On Sat, Feb 05, 2011 at 11:01:33AM +0100, Sascha Vieweg
wrote:> I have got data with one column indicating the area where the data
> was recorded:
>
> R: n <- 43
> R: df <- data.frame("area"=sample(1:7, n, repl=T),
"dat"=rnorm(n))
>
> In each of the 7 different areas I want to implement one of 7
> specific strategies. The assignment should be random. Therefore, I
> pair 7 areas with 7 strategies randomly by
>
> R: ass <- as.data.frame(cbind("area"=sample(1:7, 7),
> "strategy"=sample(1:7, 7)))
>
> Now I want to create a new variable indicating, which case in the
> original data should be assigned to which strategy. I thought
> about
>
> R: x <- numeric(n)
> R: for(i in 1:7){
> x[df[, "area"]==i] <- ass[ ass[, "area"]==i ,
"strategy"]
> }
>
> and then binding the new variable to the data frame
>
> R: str(df2 <- as.data.frame(cbind(df, "strategy"=x)))
>
> which works fine.
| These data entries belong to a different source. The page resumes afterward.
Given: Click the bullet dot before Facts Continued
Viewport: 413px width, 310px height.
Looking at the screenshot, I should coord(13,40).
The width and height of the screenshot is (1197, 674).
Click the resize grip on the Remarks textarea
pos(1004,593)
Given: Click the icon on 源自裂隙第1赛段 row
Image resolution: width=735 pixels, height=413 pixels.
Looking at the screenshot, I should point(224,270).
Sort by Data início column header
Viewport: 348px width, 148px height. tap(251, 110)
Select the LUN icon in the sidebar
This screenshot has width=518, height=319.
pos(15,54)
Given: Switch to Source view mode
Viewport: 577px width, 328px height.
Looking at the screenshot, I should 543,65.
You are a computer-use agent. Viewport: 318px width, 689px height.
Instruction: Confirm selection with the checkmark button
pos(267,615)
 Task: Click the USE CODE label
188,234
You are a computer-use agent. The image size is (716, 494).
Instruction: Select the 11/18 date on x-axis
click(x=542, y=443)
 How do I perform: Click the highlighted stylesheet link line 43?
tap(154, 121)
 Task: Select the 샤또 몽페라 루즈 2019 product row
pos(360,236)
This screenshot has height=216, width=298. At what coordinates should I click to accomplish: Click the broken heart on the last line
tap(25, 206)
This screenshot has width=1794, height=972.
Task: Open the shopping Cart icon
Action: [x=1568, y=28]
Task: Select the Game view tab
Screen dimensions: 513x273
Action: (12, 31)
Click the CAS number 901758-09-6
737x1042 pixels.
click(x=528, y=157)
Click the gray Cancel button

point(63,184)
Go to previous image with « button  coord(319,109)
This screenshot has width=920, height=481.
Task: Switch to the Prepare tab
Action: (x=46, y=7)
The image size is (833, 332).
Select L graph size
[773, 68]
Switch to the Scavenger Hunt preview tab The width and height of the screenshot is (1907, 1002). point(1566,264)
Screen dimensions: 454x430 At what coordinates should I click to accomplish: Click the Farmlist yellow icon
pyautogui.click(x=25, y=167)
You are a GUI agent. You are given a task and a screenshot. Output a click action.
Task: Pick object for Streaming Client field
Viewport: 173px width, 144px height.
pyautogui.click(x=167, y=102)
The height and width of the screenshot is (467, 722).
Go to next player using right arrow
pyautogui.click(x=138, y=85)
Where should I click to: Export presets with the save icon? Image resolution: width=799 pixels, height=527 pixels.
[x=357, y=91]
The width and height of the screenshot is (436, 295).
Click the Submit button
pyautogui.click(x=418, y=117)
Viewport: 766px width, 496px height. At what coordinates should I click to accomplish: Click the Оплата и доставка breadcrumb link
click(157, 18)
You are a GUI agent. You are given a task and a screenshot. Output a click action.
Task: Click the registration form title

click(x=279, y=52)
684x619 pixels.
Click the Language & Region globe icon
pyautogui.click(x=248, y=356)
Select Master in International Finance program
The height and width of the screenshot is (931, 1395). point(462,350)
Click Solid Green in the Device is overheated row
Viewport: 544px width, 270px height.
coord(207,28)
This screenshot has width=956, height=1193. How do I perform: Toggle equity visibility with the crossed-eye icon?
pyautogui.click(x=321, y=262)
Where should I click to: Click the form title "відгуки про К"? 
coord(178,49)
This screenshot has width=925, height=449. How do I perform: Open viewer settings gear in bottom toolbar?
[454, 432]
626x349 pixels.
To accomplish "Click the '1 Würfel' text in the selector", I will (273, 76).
My question is whether there is a more elegant
> way?
Hello.
If the table "ass" is sorted according to "area", then its
second
column may be used as a function mapping "area" to
"strategy". This
leads to the following
ass2 <- ass[order(ass[, "area"]), "strategy"]
y <- ass2[df[, "area"]]
identical(x, y + 0)
[1] TRUE
This also suggests that the same distribution on the random assignments
is obtained, if area is created already sorted and only the second
column of "ass" is random
ass <- as.data.frame(cbind("area"=1:7,
"strategy"=sample(1:7, 7)))
Whether creating only this table is sufficient, depends on the application.
Hope this helps.
Petr Savicky.